I know I've covered this briefly in the past, but an email I received, suggesting the writer knew that Bessler's wheel was not permanently out of balance prompted me to rehearse my arguments against that conclusion again, here.
According to Johann Bessler, his wheel would begin to turn as soon as the brake was released. This statement is supported by witnesses. But some people have suggested that Bessler stopped the wheel at a certain point so that the wheel would begin to spin as described because it was stopped at a point where its internal mechanisms were in an overbalancing position.
However it is reported that the visitors to the wheel were allowed to stop and start the wheel as often as they wished, and I 'm sure that someone would have commented on the fact that the wheel had to be stopped in a certain position for it to begin to rotate of its own accord - and without a push - if that was the case.

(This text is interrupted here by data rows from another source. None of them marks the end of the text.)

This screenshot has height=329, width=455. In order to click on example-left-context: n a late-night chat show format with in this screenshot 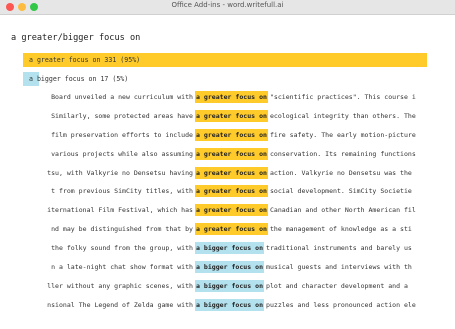, I will do `click(122, 268)`.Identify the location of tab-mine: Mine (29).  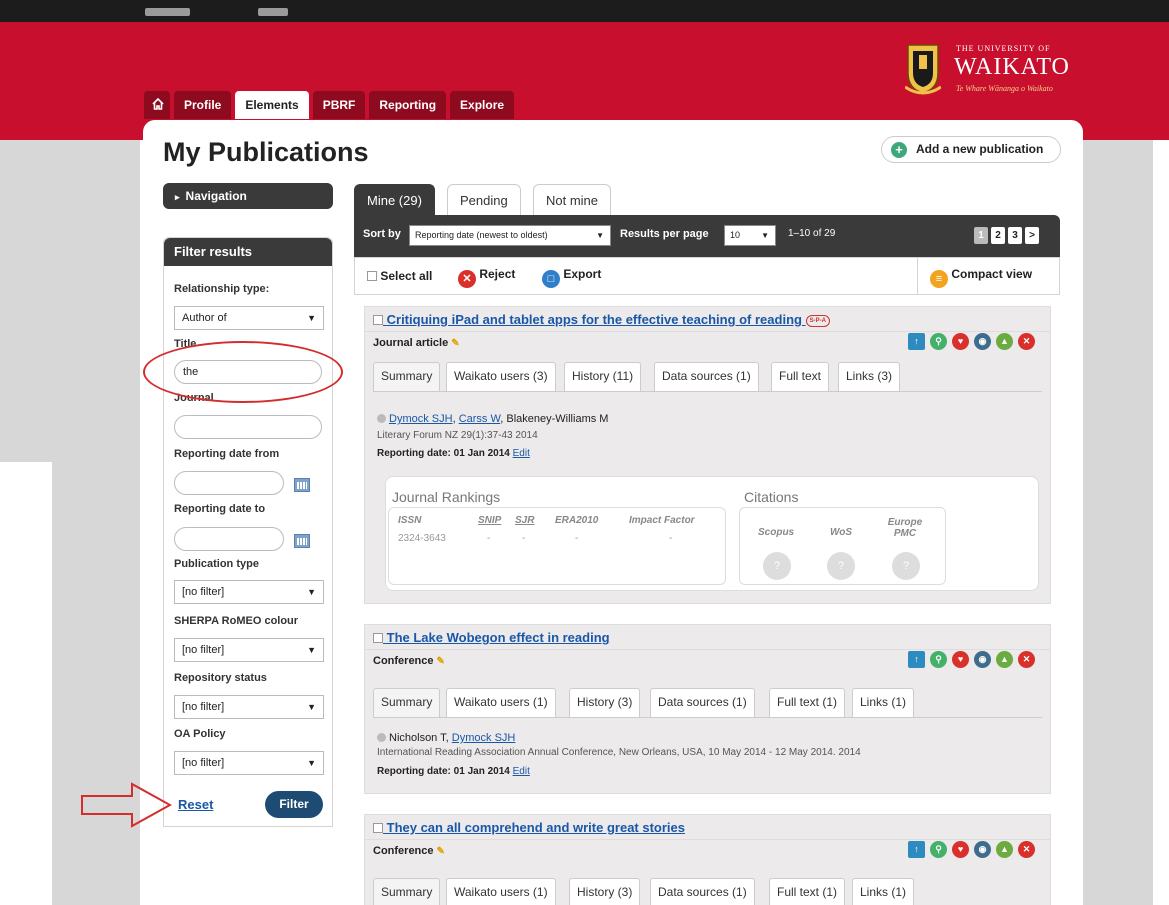
(394, 200).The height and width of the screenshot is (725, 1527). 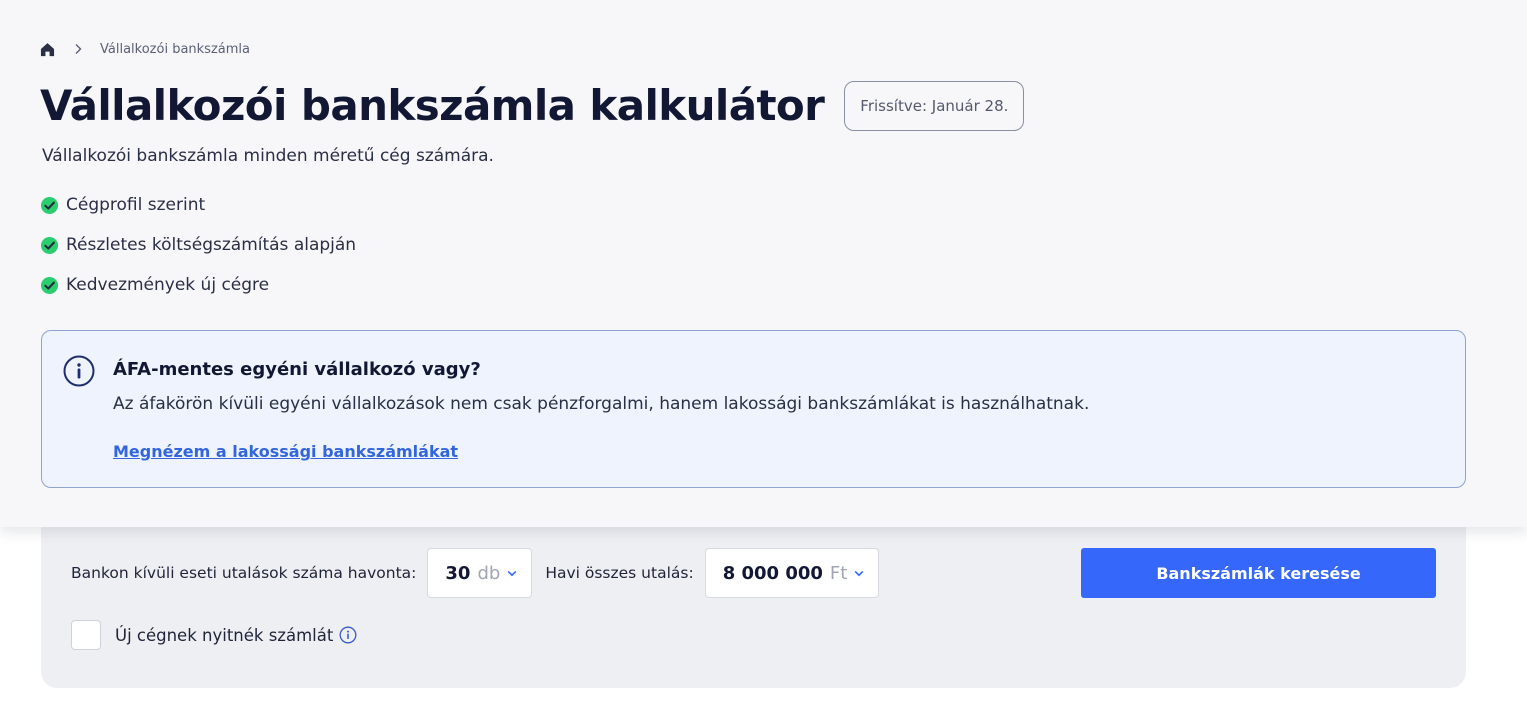 What do you see at coordinates (175, 50) in the screenshot?
I see `breadcrumb-current: Vállalkozói bankszámla` at bounding box center [175, 50].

If this spontaneous start was only possible when the wheel was in a certain position, then that implies there were what I might call flat spots during each rotation. If the wheel was only out of balance on either side of these flat spots then the wheel would turn unevenly, but the witnesses all noted the extreme evenness of its rotation.
Also when the wheel was lifting the weight of 70 pounds from the castle yard to the roof, the flat spots would have become much more obvious. In an unloaded rotation the impetus from the overbalancing portion of each rotation would carry the wheel over the flat spots but when under load they would be emphasised and, I repeat, the very even running of the wheel was noted, I think we can believe what Bessler told us, and that is that the wheel started spontaneously.
If a state of permanent imbalance existed in the first two wheels then the latter two wheels, capable of being rotated in either direction, would, with mirror image mechanisms, remain in a state of balance until manually started. This implies that rotation was generated by the movement of the weights, and the alternative mirrored set of mechanisms moving in reverse, might add a braking effect but not cancel the overbalancing caused by the forward moving set. So there were two effects present.
In the one way wheels, there was the initial overbalancing and secondly there was the result of rotation which repeated the overbalancing which had been present initially. In the two way wheels with the overbalancing not present initially, the mechanisms required to be in motion before they could begin to overbalance the wheel. The mirror image mechanisms would not achieve overbalance even when moving in reverse, but they did remove the permanent overbalance present in the one way wheels.
I think it is possible that with fewer mechanism the wheel might have experienced flat spots during rotation but we won't know for sure until some one builds one.